On the other hand, there is something simultaneously disconcerting and awe-inspiring in the now famous story of Christian the Lion that leaves one a greater sense of hidden depth contained in our seemingly lesser animal friends. For those unaware of the event, two brothers raised a lion cub in 1969, released him into the wild, and returned a year later only to be told the lion was now head of the pride and unlikely to remember them. Footage of the reunion temporarily breaks down all ideas of the boundary between wild animals and humans. Check it out:



A similar story is on the list of a previously human-raised gorilla who was released into the wild and became hostile to humans, only to gloriously embrace his old friend who had raised him for 5 years and courageously travel to West Africa in order to reunite. Kwibi and Damian shared a bond that defied normal expectations of how animals interact with people.

The stories abound; a nursing home cat that senses death, a Jack Russell Terrier that sacrificed himself for five children being attacked by wild dogs, a German Shepherd who unexpectedly became a seeing eye dog for a blind spaniel. Animals seem to continually surprise us with their seemingly human characteristics.

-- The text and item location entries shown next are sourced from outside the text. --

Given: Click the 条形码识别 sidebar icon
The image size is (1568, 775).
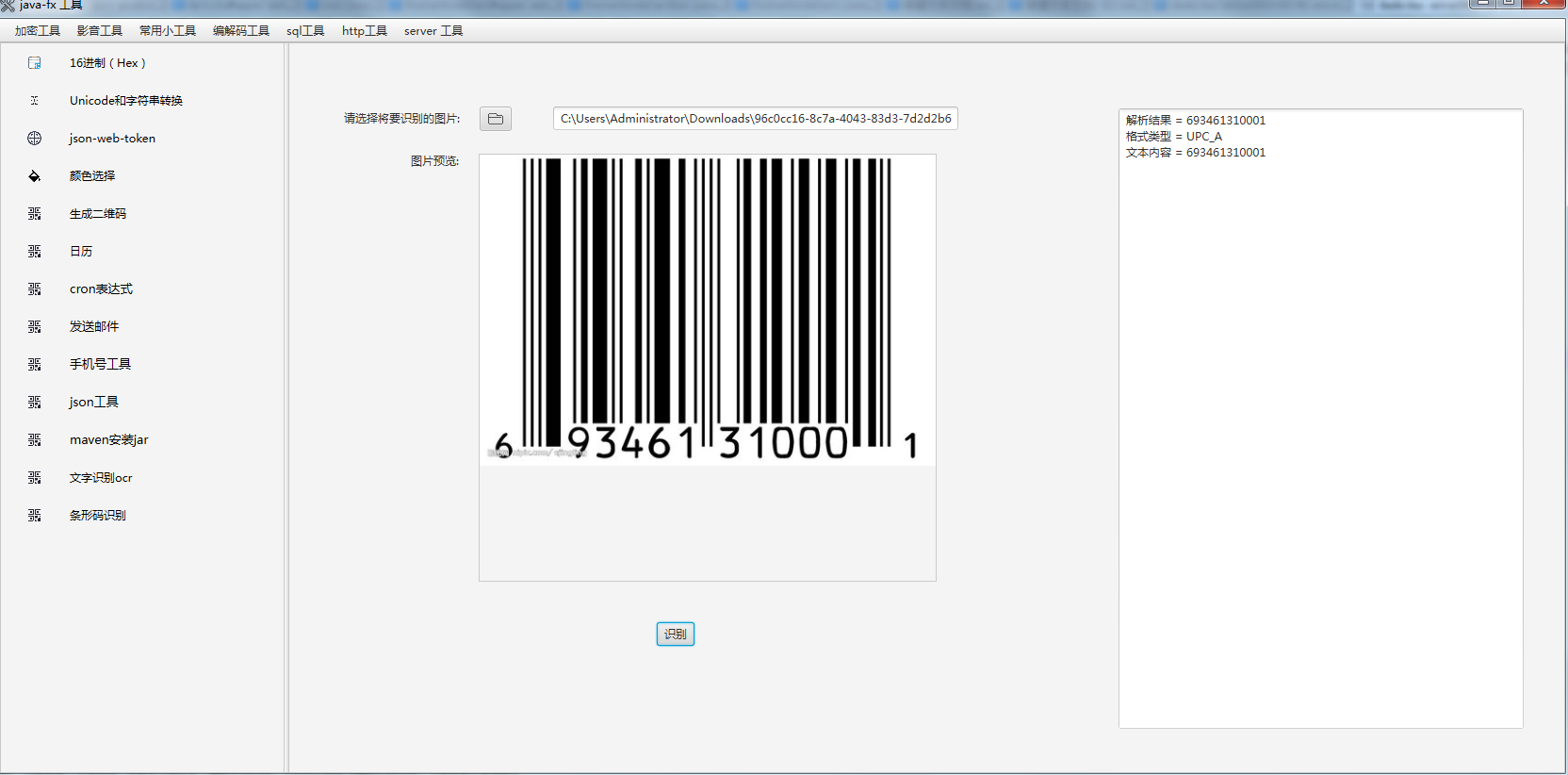Looking at the screenshot, I should pos(35,516).
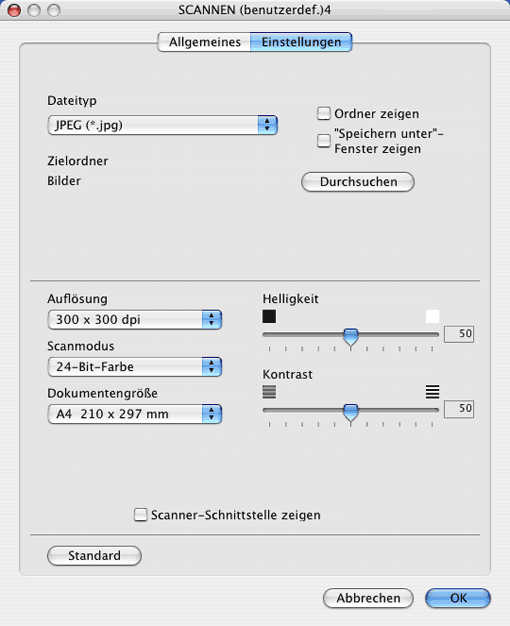Viewport: 510px width, 626px height.
Task: Check Scanner-Schnittstelle zeigen option
Action: [141, 515]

This article and accompanying pictures immediately got my mind spinning, wondering to what extent these are glimpses into how Adam and Eve must have communed with the variety of creatures in the Garden before the fall separated man from both God and Nature. How must it have felt to lounge with the lions? Did one of God’s lions embrace Adam in a powerful, encompassing hug (just as Christian the Lion did with John and Ace) as a regular occurrence? I imagine Eve just nonchalantly strolling with a Gorilla, with any sense of danger we would feel now being entirely nonexistent. I also think of the verse in Genesis: “And to all the beasts of the earth and all the birds in the sky and all the creatures that move along the ground - I give every green plant for food. ” (Genesis 1:30). Gators weren’t attacking giraffes and the lion would rest with the lamb. Harmonious relationships abounded, between every animal to animal, beast to man, and most importantly between man and God himself.

I’m filled with a renewed sense of awe regarding the time before the fall. Of course the cardinal joy would have been to be with God and live as he fully intended, but also, the relationships with animals must have been incredible. And I for one cannot wait to see how God truly meant it to be, along with the multitude of other experiences we cannot have here on this earth but are waiting for us at home.